IL SIGNORE CHE ADORIAMO È COLUI CHE SI CHINA A LAVARE I PIEDI AGLI APOSTOLI NELL'ULTIMA CENA

Città del Vaticano, 27 giugno 2012 (VIS). La Lettera ai Filippesi, testamento spirituale di San Paolo, è stato il tema della catechesi dell'Udienza Generale di oggi, tenutasi nell'Aula Paolo VI.

L'Apostolo delle genti dettò la Lettera ai Filippesi mentre era in prigione e sentiva prossima la morte. Nell'ultimo capitolo c'è un forte invito alla gioia "caratteristica fondamentale del nostro essere cristiani", ha spiegato il Santo Padre.  "Ma come si può gioire di fronte a una condanna a morte ormai imminente? Da dove o meglio da chi san Paolo trae la serenità, la forza, il coraggio di andare incontro al martirio e all’effusione del sangue?".

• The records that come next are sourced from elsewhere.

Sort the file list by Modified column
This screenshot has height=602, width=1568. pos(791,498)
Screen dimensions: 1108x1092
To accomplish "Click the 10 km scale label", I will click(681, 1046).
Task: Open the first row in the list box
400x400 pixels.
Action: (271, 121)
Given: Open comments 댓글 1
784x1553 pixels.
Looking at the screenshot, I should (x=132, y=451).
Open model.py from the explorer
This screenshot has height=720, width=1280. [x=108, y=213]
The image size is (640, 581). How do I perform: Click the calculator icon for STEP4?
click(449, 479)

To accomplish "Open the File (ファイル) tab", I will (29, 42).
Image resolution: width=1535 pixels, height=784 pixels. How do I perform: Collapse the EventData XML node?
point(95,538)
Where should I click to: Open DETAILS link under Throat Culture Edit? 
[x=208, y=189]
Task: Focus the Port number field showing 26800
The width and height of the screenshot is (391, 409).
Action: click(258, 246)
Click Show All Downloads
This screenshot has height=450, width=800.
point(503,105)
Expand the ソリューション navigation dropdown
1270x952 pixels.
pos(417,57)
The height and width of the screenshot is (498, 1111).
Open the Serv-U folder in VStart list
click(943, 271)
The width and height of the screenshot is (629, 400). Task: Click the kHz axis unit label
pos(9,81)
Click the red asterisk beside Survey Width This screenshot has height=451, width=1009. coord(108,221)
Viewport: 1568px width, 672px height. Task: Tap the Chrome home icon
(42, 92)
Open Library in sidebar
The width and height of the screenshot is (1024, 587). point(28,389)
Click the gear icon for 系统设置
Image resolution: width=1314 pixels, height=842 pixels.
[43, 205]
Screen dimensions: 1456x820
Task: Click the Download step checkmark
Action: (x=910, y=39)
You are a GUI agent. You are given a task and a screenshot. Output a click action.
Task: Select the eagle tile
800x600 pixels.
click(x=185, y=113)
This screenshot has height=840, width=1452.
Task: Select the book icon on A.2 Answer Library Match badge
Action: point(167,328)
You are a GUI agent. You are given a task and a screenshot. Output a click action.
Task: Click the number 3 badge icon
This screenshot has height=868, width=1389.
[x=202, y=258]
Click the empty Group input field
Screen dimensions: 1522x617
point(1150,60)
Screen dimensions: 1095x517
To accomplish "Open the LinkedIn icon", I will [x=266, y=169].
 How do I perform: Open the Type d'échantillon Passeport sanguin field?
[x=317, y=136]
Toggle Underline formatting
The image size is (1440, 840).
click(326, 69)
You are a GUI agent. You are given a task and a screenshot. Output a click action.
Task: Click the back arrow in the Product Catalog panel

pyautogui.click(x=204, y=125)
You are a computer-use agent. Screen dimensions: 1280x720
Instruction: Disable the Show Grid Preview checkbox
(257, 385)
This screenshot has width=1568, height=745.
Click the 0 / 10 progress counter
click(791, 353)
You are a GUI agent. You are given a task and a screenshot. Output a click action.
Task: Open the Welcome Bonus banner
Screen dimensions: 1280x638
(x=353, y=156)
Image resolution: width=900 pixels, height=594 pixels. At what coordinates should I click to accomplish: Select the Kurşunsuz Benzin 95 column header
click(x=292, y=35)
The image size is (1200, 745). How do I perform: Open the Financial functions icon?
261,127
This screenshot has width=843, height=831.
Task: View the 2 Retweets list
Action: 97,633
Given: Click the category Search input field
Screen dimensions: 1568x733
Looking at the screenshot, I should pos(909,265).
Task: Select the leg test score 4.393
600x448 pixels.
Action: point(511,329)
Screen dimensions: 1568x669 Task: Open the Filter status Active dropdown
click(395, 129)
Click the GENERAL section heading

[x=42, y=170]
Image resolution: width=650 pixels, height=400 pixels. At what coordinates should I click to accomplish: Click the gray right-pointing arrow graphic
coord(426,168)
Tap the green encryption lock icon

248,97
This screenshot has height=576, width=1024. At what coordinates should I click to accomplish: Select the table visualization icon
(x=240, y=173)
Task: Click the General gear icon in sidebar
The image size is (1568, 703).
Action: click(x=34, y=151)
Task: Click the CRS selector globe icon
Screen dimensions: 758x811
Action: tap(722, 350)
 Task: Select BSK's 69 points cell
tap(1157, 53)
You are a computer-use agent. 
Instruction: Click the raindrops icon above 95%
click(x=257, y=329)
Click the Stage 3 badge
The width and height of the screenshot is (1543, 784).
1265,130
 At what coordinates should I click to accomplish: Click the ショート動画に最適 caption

Troviamo la risposta al centro della Lettera ai Filippesi, in quello che la tradizione cristiana denomina 'carmen Christo', il canto per Cristo, o (...) 'inno cristologico'; un canto "che riassume l'itinerario divino e umano del Figlio di Dio" e che si apre con una esortazione: "Abbiate in voi gli stessi sentimenti di Cristo Gesù". "Si tratta - ha detto il Papa - non solo di seguire l’esempio di Gesù, ma di coinvolgere tutta l’esistenza nel suo modo di pensare e di agire".

Questo Inno a Cristo parte dal suo essere "nella condizione di Dio"; una condizione che "Gesù, vero Dio e vero uomo, non vive (...) per trionfare  o per imporre la sua supremazia (...), Anzi, 'spogliò', svuotò se stesso, assumendo (...) la 'forma di schiavo', la realtà umana segnata dalla sofferenza, dalla povertà, dalla morte; si è assimilato pienamente agli uomini, tranne che nel peccato".

San Paolo continua delineando il quadro "storico" nel quale trascorse la vita terrena di Gesù fino alla morte di Croce. "Sulla croce Gesù Cristo ha raggiunto il massimo grado dell’umiliazione, perché la crocifissione era la pena riservata agli schiavi e non alle persone libere". Però "Nella Croce di Cristo l’uomo viene redento e l’esperienza di Adamo è rovesciata. Adamo, creato a immagine e somiglianza di Dio, pretese di essere come Dio, (...). Gesù, invece, pur essendo 'nella condizione di Dio', si è abbassato, si è immerso nella condizione umana, nella totale fedeltà al Padre, per redimere l’Adamo che è in noi e ridare all’uomo la dignità che aveva perduto".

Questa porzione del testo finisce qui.